I had the good fortune to practice virtually with Nancy once.

At the time, I wasn’t technically ready to do a led ashtanga intermediate series, which is what Nancy was teaching.

But my trusted teacher here in New York encouraged me to give it a try, and I figured, why not?

Modification wasn’t actually a problem. The group of students that assembled in the Zoom room that day was fairly diverse insofar as experience went. Nancy respected that diversity and invited us to skip or modify postures as needed.

What she didn’t allow was apathy about the postures that we could do.

Nancy was precise and observant. I realized quickly that low effort wouldn’t pass muster under her watch.

I’d placed my mat as far from the camera as I could. Frankly, I’d been hoping that Nancy would be able to see me, but not closely enough to notice if I happened to phone in sections of my practice.

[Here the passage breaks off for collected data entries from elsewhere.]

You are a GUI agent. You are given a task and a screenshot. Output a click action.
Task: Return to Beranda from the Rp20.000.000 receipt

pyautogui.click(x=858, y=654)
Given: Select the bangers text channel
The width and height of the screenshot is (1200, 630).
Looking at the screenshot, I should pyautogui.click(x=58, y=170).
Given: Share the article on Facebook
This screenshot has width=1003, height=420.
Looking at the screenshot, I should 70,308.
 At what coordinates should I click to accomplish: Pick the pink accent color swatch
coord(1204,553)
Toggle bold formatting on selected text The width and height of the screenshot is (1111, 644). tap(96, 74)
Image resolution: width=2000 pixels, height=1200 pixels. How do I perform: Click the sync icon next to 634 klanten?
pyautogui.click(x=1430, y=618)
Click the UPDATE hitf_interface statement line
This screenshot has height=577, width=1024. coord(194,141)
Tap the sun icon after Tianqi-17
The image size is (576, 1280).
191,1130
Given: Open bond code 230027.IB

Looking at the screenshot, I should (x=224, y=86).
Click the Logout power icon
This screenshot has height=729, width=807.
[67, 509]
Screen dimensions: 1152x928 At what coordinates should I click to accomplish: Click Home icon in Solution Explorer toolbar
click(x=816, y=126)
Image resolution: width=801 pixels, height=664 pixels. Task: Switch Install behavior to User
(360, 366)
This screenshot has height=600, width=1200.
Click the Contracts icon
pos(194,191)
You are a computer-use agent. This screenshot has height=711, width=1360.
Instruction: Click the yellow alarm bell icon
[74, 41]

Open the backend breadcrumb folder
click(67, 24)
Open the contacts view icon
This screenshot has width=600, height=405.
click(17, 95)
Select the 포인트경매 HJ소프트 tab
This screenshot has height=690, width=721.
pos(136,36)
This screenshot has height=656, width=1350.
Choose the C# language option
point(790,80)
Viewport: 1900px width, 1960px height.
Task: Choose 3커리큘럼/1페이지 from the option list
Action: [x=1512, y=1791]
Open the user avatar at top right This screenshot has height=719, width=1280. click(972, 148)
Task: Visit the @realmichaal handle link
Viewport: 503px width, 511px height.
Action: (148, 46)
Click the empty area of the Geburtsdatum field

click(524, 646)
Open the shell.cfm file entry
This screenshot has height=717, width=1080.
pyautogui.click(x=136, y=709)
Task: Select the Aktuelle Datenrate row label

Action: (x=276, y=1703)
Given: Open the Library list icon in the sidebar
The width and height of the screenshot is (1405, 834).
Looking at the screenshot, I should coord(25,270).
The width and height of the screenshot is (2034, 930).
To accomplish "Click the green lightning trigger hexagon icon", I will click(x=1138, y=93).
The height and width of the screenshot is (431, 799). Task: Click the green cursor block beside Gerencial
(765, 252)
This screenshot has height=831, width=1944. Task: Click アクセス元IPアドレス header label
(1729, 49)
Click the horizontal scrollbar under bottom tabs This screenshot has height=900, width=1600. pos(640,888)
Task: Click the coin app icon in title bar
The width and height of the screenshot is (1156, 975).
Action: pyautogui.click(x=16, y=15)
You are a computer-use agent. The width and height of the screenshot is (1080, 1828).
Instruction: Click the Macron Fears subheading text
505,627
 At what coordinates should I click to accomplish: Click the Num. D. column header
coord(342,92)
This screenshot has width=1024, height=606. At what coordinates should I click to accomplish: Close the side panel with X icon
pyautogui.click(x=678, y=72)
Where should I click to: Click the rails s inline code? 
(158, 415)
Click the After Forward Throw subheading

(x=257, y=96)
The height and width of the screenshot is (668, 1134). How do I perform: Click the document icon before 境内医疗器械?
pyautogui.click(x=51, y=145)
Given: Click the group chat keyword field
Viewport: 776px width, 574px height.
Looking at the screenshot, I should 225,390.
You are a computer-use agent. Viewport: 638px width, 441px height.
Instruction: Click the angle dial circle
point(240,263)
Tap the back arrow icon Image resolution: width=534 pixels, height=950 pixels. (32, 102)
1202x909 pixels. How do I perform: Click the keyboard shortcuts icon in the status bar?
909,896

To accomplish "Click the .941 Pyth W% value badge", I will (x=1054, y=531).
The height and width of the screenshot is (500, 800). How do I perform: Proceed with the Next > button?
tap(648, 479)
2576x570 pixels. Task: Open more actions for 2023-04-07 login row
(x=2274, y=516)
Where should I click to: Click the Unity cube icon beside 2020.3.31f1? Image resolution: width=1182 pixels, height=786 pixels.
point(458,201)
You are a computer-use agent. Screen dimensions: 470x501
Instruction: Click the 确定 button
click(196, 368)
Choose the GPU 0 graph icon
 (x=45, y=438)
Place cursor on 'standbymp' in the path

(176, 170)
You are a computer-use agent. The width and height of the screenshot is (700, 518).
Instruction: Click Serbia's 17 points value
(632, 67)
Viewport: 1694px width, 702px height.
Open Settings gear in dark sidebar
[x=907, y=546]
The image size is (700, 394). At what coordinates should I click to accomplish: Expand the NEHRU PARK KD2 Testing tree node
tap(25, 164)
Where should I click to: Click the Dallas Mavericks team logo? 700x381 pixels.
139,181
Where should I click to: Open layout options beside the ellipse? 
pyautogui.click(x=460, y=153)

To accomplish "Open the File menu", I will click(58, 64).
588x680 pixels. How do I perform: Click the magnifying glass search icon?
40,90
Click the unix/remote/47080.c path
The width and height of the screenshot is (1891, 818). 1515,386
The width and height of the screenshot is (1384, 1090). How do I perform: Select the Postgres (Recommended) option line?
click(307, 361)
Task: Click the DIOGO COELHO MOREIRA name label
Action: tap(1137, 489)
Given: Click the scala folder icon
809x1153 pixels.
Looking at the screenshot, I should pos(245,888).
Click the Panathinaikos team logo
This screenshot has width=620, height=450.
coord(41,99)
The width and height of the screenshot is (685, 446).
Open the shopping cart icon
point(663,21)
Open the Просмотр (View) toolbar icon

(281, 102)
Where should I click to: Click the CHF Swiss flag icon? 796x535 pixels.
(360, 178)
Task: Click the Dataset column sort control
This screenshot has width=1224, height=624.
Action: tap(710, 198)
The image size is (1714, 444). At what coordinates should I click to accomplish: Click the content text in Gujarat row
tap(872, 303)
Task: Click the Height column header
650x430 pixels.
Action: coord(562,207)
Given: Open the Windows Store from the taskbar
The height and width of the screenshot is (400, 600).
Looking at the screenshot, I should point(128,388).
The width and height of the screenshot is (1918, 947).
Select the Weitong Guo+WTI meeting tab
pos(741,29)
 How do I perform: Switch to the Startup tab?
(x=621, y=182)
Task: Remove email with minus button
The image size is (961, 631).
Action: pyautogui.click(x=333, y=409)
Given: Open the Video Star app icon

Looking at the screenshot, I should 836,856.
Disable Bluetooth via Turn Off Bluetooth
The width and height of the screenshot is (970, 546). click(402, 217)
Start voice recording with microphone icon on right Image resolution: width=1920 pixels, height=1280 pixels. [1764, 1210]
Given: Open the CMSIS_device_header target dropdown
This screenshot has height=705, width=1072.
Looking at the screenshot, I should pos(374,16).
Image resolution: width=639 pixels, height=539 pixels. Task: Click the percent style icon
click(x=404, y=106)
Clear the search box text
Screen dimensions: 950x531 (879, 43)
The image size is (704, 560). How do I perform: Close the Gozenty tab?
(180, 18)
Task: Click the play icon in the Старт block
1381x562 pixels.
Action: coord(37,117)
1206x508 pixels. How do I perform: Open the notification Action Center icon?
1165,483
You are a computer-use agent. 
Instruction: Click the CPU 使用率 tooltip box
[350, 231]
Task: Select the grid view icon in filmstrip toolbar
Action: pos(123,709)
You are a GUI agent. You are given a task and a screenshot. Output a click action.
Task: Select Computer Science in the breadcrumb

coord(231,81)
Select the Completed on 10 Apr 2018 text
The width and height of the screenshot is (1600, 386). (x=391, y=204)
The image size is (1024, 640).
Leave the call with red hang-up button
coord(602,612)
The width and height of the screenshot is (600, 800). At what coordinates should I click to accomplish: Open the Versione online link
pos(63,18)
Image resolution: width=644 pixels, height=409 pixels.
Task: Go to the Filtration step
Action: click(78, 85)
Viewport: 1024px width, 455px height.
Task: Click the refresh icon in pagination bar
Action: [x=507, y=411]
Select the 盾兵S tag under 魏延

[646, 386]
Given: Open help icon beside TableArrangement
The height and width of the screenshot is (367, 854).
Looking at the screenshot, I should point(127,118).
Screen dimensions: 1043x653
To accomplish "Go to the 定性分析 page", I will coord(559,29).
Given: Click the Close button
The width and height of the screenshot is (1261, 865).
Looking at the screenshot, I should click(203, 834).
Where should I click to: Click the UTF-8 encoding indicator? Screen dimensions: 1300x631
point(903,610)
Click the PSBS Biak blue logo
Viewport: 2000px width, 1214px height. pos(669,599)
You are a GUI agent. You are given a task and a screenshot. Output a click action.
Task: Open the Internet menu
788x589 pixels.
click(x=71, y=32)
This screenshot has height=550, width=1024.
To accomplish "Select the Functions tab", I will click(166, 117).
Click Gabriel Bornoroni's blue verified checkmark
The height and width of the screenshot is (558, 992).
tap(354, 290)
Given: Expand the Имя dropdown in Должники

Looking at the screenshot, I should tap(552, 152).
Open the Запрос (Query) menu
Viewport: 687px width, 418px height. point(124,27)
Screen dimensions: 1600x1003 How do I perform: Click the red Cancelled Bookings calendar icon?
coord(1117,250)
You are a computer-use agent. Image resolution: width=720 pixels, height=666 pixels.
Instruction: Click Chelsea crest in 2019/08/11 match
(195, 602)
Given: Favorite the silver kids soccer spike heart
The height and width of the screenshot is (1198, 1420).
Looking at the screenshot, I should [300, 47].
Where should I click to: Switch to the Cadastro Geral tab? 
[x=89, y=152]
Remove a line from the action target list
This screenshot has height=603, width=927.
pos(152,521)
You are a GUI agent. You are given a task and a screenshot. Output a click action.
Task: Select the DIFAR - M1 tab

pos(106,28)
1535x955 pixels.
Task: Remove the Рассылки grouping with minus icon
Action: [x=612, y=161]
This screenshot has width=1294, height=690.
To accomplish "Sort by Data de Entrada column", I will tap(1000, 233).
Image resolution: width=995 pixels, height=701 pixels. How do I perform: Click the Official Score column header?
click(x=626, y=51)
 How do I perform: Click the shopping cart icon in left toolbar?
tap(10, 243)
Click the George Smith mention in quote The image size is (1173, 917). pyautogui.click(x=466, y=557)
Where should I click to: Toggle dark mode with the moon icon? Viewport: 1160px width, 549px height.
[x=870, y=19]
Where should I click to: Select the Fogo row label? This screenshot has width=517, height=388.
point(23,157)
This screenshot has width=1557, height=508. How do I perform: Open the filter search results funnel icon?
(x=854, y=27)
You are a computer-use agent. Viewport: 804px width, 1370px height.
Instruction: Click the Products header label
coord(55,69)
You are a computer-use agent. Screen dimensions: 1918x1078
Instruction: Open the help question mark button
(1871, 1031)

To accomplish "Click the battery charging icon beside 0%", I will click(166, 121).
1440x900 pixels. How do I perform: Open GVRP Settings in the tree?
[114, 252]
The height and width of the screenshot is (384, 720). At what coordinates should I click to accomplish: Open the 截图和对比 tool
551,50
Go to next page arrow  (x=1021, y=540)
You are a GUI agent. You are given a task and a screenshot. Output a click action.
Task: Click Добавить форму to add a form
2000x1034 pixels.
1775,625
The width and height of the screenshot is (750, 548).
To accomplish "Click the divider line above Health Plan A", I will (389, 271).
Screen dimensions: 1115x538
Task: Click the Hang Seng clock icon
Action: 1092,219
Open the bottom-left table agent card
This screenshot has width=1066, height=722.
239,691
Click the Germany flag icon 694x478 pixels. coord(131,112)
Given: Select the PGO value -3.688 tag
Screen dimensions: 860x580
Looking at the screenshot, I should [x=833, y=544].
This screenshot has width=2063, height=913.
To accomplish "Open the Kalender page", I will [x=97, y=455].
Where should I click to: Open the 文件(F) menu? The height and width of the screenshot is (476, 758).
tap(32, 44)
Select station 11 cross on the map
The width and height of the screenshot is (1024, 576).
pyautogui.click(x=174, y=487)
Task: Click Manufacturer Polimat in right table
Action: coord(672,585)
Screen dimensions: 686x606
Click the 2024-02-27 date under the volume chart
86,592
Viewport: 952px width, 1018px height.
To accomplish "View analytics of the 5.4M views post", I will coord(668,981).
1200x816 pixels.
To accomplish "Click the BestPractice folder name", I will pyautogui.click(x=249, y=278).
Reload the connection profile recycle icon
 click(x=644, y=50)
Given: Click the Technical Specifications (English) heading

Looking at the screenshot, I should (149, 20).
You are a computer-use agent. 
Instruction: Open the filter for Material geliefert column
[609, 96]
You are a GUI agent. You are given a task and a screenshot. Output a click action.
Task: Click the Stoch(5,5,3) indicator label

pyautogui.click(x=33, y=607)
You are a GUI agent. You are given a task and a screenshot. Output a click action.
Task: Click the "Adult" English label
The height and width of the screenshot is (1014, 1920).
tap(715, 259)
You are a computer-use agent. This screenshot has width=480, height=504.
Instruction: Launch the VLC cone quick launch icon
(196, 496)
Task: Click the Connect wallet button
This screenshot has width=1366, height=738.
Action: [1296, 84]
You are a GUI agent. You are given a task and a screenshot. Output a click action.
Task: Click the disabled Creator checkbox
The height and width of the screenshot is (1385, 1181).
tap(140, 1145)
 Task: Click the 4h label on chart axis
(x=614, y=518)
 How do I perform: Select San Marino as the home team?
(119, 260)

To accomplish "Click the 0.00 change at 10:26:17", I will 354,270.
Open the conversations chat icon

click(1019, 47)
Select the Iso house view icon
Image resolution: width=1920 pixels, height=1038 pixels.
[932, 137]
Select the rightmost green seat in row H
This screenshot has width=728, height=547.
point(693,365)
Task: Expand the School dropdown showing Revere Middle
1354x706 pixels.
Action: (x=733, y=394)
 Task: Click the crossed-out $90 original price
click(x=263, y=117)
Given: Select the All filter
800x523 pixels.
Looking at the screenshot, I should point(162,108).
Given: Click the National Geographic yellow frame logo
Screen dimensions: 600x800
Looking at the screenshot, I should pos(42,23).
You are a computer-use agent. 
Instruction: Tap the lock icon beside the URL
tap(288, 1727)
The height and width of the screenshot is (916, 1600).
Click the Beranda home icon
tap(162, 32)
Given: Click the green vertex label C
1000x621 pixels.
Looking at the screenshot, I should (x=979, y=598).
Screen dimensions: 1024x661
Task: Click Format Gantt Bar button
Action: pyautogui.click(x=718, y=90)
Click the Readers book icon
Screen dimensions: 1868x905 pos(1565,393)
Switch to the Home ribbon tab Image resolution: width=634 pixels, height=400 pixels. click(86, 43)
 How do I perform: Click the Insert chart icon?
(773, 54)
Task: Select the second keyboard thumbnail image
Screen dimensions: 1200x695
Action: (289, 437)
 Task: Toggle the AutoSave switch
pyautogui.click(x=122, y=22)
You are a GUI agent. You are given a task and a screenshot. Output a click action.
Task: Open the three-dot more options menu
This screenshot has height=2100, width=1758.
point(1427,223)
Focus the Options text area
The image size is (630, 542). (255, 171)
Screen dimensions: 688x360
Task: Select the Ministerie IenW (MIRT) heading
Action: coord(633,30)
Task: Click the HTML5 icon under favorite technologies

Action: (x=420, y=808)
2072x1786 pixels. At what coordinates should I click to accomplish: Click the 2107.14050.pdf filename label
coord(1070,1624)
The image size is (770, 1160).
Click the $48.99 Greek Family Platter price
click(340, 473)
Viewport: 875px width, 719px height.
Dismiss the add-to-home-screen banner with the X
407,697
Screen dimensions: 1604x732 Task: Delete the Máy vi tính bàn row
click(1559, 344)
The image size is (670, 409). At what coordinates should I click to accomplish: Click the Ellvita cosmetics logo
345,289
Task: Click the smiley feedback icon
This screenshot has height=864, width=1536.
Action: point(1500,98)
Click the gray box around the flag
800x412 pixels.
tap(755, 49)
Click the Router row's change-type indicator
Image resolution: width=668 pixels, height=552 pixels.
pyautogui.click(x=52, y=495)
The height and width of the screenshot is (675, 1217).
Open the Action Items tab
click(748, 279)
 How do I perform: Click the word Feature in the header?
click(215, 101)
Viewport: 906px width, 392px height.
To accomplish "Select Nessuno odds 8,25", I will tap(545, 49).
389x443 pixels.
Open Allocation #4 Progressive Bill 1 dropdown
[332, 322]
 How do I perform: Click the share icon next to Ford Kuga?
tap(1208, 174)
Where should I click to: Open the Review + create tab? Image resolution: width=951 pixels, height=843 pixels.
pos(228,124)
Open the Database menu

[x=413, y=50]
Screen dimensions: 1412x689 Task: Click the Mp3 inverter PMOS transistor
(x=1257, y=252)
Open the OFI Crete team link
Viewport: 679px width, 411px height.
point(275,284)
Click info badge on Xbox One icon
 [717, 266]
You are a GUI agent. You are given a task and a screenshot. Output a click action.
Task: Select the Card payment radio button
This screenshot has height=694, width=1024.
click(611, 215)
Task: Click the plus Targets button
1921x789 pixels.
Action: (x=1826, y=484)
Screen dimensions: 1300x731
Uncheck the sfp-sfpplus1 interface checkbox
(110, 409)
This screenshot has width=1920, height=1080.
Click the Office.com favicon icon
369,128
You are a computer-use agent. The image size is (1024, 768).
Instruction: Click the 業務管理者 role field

I had no such luck. Throughout the two-hour class, Nancy adjusted me repeatedly. She seemed to have a spidey sense about the moments in which I was being—I say this with love—lazy.

At one point, while I was moving carelessly through a sequence that was still unfamiliar to me, Nancy suggested that I wrap up my practice and start working on closing postures.

She was right; I had reached a point in class where going no further would be better than faking competence. In ashtanga practice, one develops a radical willingness to try again tomorrow if the body has reached its limit for today.

Even so, it was humbling for me to be politely, yet unequivocally, told to wrap up.

The promise of an intimate student-teacher bond is what brings most people to a Mysore room. At that point, I was still struggling with the intensity of such tutelage.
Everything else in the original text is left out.